[Stored data entries]
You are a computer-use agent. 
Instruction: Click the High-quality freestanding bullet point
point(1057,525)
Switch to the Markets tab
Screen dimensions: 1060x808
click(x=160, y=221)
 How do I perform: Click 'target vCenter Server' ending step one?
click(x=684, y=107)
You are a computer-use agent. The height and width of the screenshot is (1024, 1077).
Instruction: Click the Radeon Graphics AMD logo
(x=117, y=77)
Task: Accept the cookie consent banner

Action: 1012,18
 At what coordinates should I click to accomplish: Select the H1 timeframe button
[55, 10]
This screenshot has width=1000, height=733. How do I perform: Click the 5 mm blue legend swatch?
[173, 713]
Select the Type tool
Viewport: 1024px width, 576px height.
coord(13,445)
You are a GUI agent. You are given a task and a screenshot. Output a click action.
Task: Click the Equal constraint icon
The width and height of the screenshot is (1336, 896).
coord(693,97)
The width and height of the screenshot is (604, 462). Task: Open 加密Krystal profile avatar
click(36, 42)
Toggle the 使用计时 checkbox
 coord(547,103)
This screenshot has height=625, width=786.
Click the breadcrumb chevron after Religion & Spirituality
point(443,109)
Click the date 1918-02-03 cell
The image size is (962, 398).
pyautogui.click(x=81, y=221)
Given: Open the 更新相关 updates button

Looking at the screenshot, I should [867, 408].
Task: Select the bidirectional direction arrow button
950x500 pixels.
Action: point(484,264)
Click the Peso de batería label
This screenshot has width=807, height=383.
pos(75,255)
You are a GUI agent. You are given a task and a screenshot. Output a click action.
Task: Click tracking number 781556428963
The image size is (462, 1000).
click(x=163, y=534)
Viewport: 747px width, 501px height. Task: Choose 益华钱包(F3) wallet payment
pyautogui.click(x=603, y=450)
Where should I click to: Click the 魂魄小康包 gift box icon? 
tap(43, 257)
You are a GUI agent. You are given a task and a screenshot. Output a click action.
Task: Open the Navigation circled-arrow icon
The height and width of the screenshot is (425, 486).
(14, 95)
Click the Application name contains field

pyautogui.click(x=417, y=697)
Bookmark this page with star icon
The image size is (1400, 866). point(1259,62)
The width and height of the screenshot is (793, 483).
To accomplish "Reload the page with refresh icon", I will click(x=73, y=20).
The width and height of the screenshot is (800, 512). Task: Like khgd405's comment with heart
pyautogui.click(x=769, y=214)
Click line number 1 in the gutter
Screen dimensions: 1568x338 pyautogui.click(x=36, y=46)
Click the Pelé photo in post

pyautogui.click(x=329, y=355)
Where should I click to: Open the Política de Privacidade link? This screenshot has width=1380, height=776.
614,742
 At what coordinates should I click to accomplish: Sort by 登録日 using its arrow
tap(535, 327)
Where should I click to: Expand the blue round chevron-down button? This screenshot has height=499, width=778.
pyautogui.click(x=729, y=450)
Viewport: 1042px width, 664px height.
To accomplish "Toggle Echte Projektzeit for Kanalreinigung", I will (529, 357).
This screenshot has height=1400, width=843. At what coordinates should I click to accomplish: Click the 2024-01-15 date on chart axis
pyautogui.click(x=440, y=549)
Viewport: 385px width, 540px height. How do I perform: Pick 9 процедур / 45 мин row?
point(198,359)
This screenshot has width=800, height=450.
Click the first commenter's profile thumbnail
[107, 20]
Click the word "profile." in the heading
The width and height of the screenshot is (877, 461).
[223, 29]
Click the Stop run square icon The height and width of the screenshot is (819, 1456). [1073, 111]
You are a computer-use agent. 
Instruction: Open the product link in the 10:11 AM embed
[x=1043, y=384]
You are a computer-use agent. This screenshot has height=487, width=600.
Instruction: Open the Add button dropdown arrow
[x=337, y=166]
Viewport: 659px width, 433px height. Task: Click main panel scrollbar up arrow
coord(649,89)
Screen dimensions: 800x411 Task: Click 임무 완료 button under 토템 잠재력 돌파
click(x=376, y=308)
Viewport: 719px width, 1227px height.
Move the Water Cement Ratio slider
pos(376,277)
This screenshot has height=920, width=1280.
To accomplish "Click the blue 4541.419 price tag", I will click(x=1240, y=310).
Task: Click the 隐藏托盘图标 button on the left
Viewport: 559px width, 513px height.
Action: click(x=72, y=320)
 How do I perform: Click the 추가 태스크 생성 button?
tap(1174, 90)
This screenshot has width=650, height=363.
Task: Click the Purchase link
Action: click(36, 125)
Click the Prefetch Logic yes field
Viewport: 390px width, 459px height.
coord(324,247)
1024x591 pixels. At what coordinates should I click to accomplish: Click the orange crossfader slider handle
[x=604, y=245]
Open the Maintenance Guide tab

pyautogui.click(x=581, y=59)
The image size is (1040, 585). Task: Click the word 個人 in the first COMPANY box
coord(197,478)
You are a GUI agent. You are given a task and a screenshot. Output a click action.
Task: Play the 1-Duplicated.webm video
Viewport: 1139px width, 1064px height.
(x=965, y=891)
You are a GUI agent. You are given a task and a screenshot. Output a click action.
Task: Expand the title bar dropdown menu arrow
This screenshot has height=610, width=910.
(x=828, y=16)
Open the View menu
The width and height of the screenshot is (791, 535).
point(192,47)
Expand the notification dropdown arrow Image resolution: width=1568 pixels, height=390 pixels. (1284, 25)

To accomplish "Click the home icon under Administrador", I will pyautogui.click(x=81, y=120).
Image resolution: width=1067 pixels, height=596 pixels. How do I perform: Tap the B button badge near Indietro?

__Task goal__:
Print the records above in full, exactly.

__Answer__:
You are a computer-use agent. 
Instruction: Click the High-quality freestanding bullet point
point(1057,525)
Switch to the Markets tab
Screen dimensions: 1060x808
click(x=160, y=221)
 How do I perform: Click 'target vCenter Server' ending step one?
click(x=684, y=107)
You are a computer-use agent. The height and width of the screenshot is (1024, 1077).
Instruction: Click the Radeon Graphics AMD logo
(x=117, y=77)
Task: Accept the cookie consent banner

Action: 1012,18
 At what coordinates should I click to accomplish: Select the H1 timeframe button
[55, 10]
This screenshot has width=1000, height=733. How do I perform: Click the 5 mm blue legend swatch?
[173, 713]
Select the Type tool
Viewport: 1024px width, 576px height.
coord(13,445)
You are a GUI agent. You are given a task and a screenshot. Output a click action.
Task: Click the Equal constraint icon
The width and height of the screenshot is (1336, 896).
coord(693,97)
The width and height of the screenshot is (604, 462). Task: Open 加密Krystal profile avatar
click(36, 42)
Toggle the 使用计时 checkbox
 coord(547,103)
This screenshot has height=625, width=786.
Click the breadcrumb chevron after Religion & Spirituality
point(443,109)
Click the date 1918-02-03 cell
The image size is (962, 398).
pyautogui.click(x=81, y=221)
Given: Open the 更新相关 updates button

Looking at the screenshot, I should [867, 408].
Task: Select the bidirectional direction arrow button
950x500 pixels.
Action: point(484,264)
Click the Peso de batería label
This screenshot has width=807, height=383.
pos(75,255)
You are a GUI agent. You are given a task and a screenshot. Output a click action.
Task: Click tracking number 781556428963
The image size is (462, 1000).
click(x=163, y=534)
Viewport: 747px width, 501px height. Task: Choose 益华钱包(F3) wallet payment
pyautogui.click(x=603, y=450)
Where should I click to: Click the 魂魄小康包 gift box icon? 
tap(43, 257)
You are a GUI agent. You are given a task and a screenshot. Output a click action.
Task: Open the Navigation circled-arrow icon
The height and width of the screenshot is (425, 486).
(14, 95)
Click the Application name contains field

pyautogui.click(x=417, y=697)
Bookmark this page with star icon
The image size is (1400, 866). point(1259,62)
The width and height of the screenshot is (793, 483).
To accomplish "Reload the page with refresh icon", I will click(x=73, y=20).
The width and height of the screenshot is (800, 512). Task: Like khgd405's comment with heart
pyautogui.click(x=769, y=214)
Click line number 1 in the gutter
Screen dimensions: 1568x338 pyautogui.click(x=36, y=46)
Click the Pelé photo in post

pyautogui.click(x=329, y=355)
Where should I click to: Open the Política de Privacidade link? This screenshot has width=1380, height=776.
614,742
 At what coordinates should I click to accomplish: Sort by 登録日 using its arrow
tap(535, 327)
Where should I click to: Expand the blue round chevron-down button? This screenshot has height=499, width=778.
pyautogui.click(x=729, y=450)
Viewport: 1042px width, 664px height.
To accomplish "Toggle Echte Projektzeit for Kanalreinigung", I will (529, 357).
This screenshot has height=1400, width=843. At what coordinates should I click to accomplish: Click the 2024-01-15 date on chart axis
pyautogui.click(x=440, y=549)
Viewport: 385px width, 540px height. How do I perform: Pick 9 процедур / 45 мин row?
point(198,359)
This screenshot has width=800, height=450.
Click the first commenter's profile thumbnail
[107, 20]
Click the word "profile." in the heading
The width and height of the screenshot is (877, 461).
[223, 29]
Click the Stop run square icon The height and width of the screenshot is (819, 1456). [1073, 111]
You are a computer-use agent. 
Instruction: Open the product link in the 10:11 AM embed
[x=1043, y=384]
You are a computer-use agent. This screenshot has height=487, width=600.
Instruction: Open the Add button dropdown arrow
[x=337, y=166]
Viewport: 659px width, 433px height. Task: Click main panel scrollbar up arrow
coord(649,89)
Screen dimensions: 800x411 Task: Click 임무 완료 button under 토템 잠재력 돌파
click(x=376, y=308)
Viewport: 719px width, 1227px height.
Move the Water Cement Ratio slider
pos(376,277)
This screenshot has height=920, width=1280.
To accomplish "Click the blue 4541.419 price tag", I will click(x=1240, y=310).
Task: Click the 隐藏托盘图标 button on the left
Viewport: 559px width, 513px height.
Action: click(x=72, y=320)
 How do I perform: Click the 추가 태스크 생성 button?
tap(1174, 90)
This screenshot has width=650, height=363.
Task: Click the Purchase link
Action: click(36, 125)
Click the Prefetch Logic yes field
Viewport: 390px width, 459px height.
coord(324,247)
1024x591 pixels. At what coordinates should I click to accomplish: Click the orange crossfader slider handle
[x=604, y=245]
Open the Maintenance Guide tab

pyautogui.click(x=581, y=59)
The image size is (1040, 585). Task: Click the word 個人 in the first COMPANY box
coord(197,478)
You are a GUI agent. You are given a task and a screenshot. Output a click action.
Task: Play the 1-Duplicated.webm video
Viewport: 1139px width, 1064px height.
(x=965, y=891)
You are a GUI agent. You are given a task and a screenshot. Output a click action.
Task: Expand the title bar dropdown menu arrow
This screenshot has height=610, width=910.
(x=828, y=16)
Open the View menu
The width and height of the screenshot is (791, 535).
point(192,47)
Expand the notification dropdown arrow Image resolution: width=1568 pixels, height=390 pixels. (1284, 25)

To accomplish "Click the home icon under Administrador", I will pyautogui.click(x=81, y=120).
Image resolution: width=1067 pixels, height=596 pixels. How do I perform: Tap the B button badge near Indietro?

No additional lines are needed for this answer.